The scientific method
Proof that Antony Hoffman had the right intentions with "Red Planet" comes through in his commitment to scientific accuracy. Hoffman spent months working with NASA engineers to maximize the film's verisimilitude. They must have provided him with some pessimistic predictions because the movie sets the first crewed mission to Mars in the 2050s rather than the ambitiously timed 2020 Mars expedition in "Mission to Mars."
Hoffman's attention to detail is most apparent in the visual effects, which may have aged in appearance but fully hold up in concept. Hoffman went as far as to use real images from missions to Mars in his film. His rendering of technology is also authentic. The airbags used to land on Mars in the film are based on the same mechanism that NASA's Mars Pathfinder mission demonstrated in 1996 and again on the Spirit and Opportunity rover landings. "Red Planet" also depicts a robotic helicopter on Mars over 20 years before Ingenuity became the first aircraft to fly on another planet in April 2021. And as far-fetched as a robotic killer canine might have seemed in 2000, they actually exist today thanks to Boston Dynamics and other robot companies, which — though it brings limited comfort — have pledged not to weaponize them.

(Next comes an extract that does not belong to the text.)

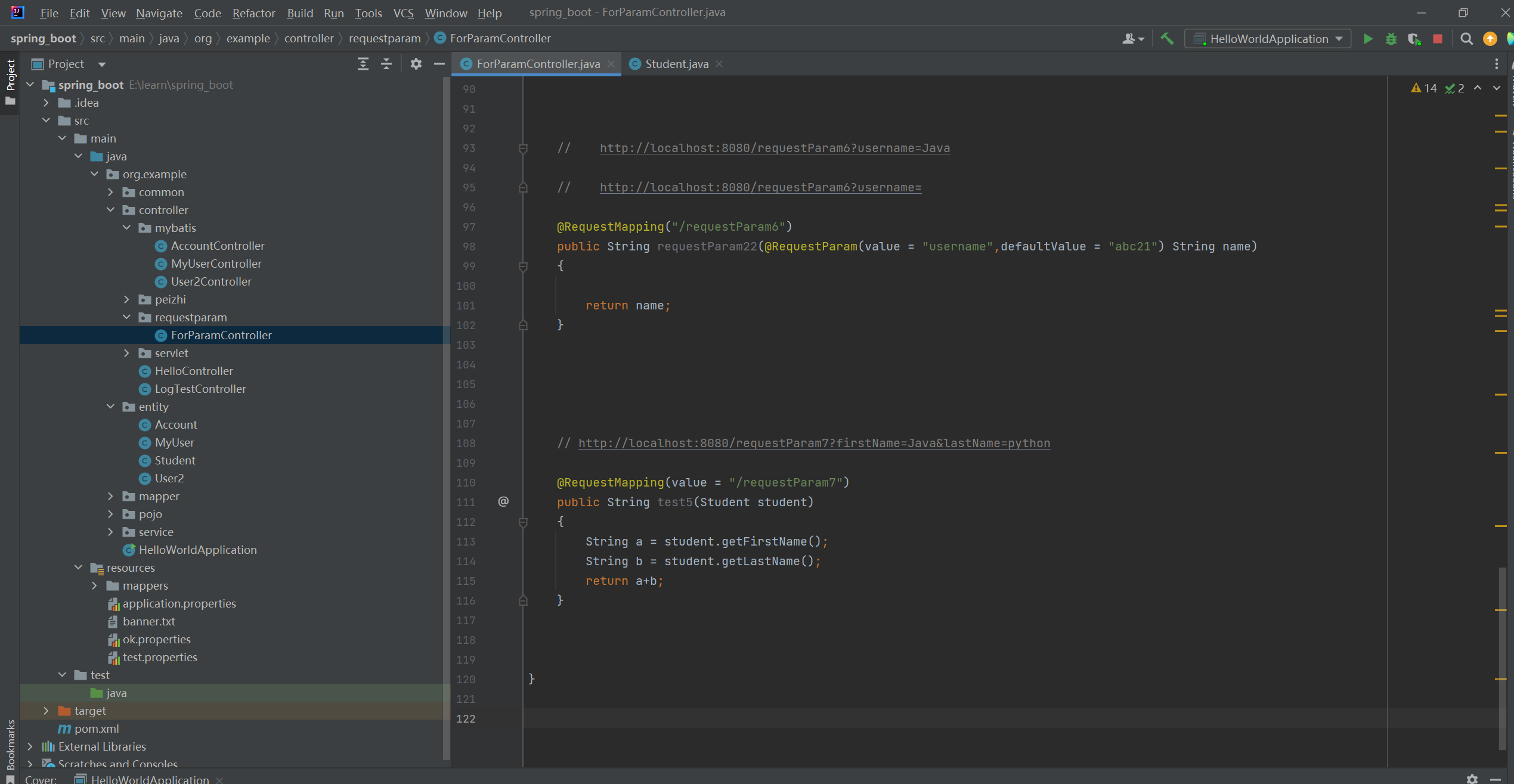Start debugging with the bug icon
The height and width of the screenshot is (784, 1514).
pos(1391,39)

By the end, "Red Planet" suffers from the same syndrome as "Jurassic World: Dominion" and instead of being a movie about Mars or dinosaurs, it's about bugs. It's an intriguing idea that in an attempt to terraform Mars, humanity has accidentally revived a Martian insect species that feeds on algae to produce oxygen. But any commitment to realism is pretty much abandoned when they start glowing and eating humans from the inside out. Clearly, the finale did not resonate with audiences, but I'd argue "Red Planet" had a bigger problem in its cast.
A cast at odds
The screenwriters of "Red Planet," Chuck Pfarrer and Jonathan Lemkin, largely fail their core characters with absent backstories, homogenous personalities, and generic voiceover captain logs that we've seen in every space movie. But the cast, which would normally bring plenty of talent to the table, does nothing to elevate the script either. Val Kilmer, who has delivered strong performances in some of the most beloved films of all time with 1986's "Top Gunn" and 1995's "Heat," mostly phones in his role as Mechanical Engineer, Robby Gallagher, after it's loosely established that he's rebellious and flirty. He shares some amount of chemistry with Carrie Ann Moss as Lieutenant Commander Kate Bowman, but any romantic development is severed when Moss is stranded on their orbiting spacecraft while the rest of the crew lands on Mars.

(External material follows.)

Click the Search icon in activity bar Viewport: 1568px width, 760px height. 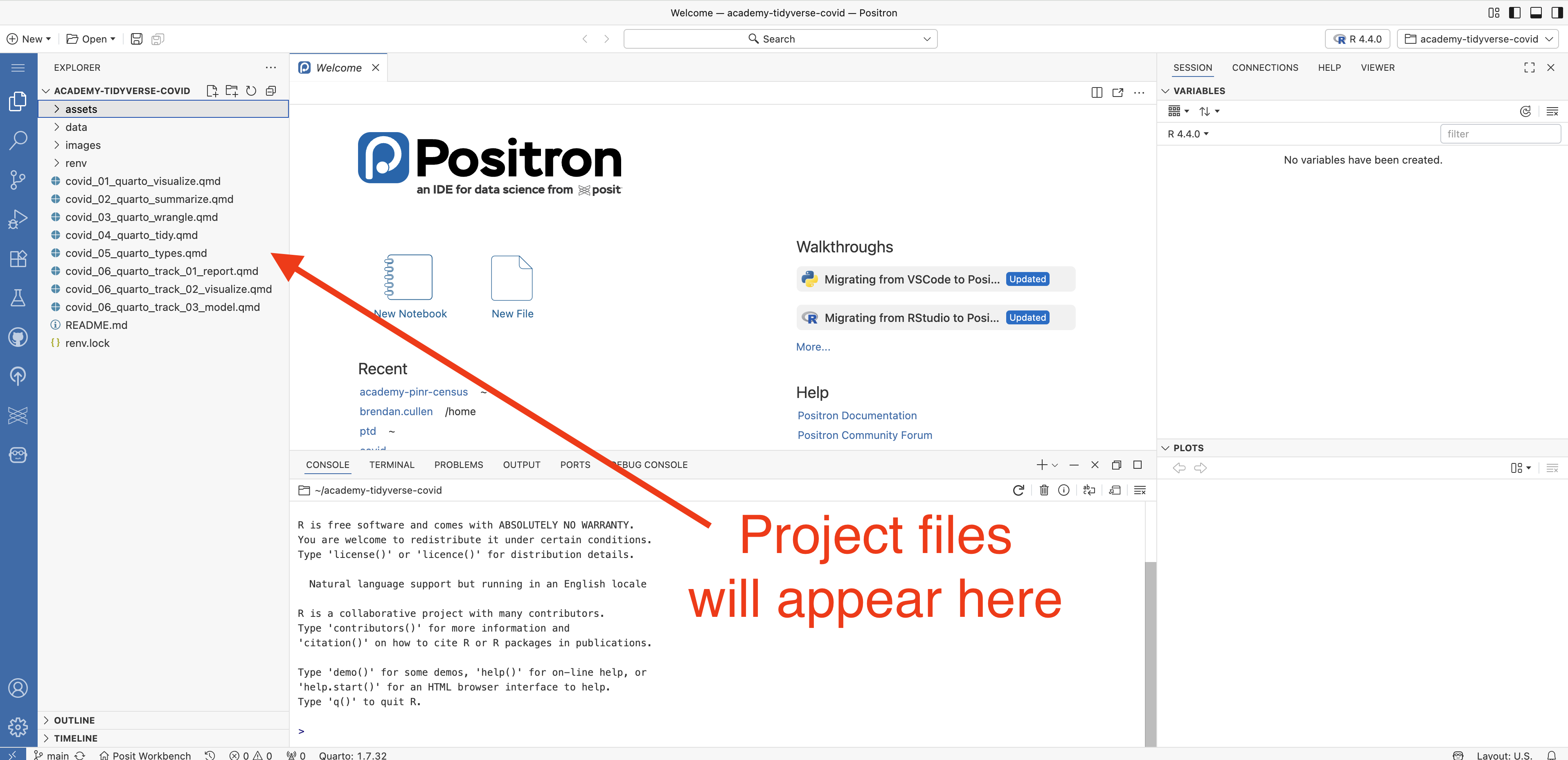[18, 140]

From there, "Red Planet" depends on Kilmer to co-lead the film with Tom Sizemore as the geneticist, Dr. Burchenal. To the detriment of the film, Kilmer and Sizemore were feuding with one another on set to the point of a physical conflict, and it shows in their wooden interactions on screen. Simon Baker and Benjamin Bratt's thinly written roles certainly do nothing to make up for this lack of momentum, and Terrence Stamp's always elegant presence is still too short-lived to make any difference.
Despite its faithful and often visually impressive portrayal of a human mission to Mars, the sum of its parts does not add up to very much, and regretfully, it can be a bit boring at times. While it was a disaster for the careers of Kilmer and Hoffman, it says nothing about space movies as vehicles for actors or directors. "Interstellar" and "Dune" would remind us of that.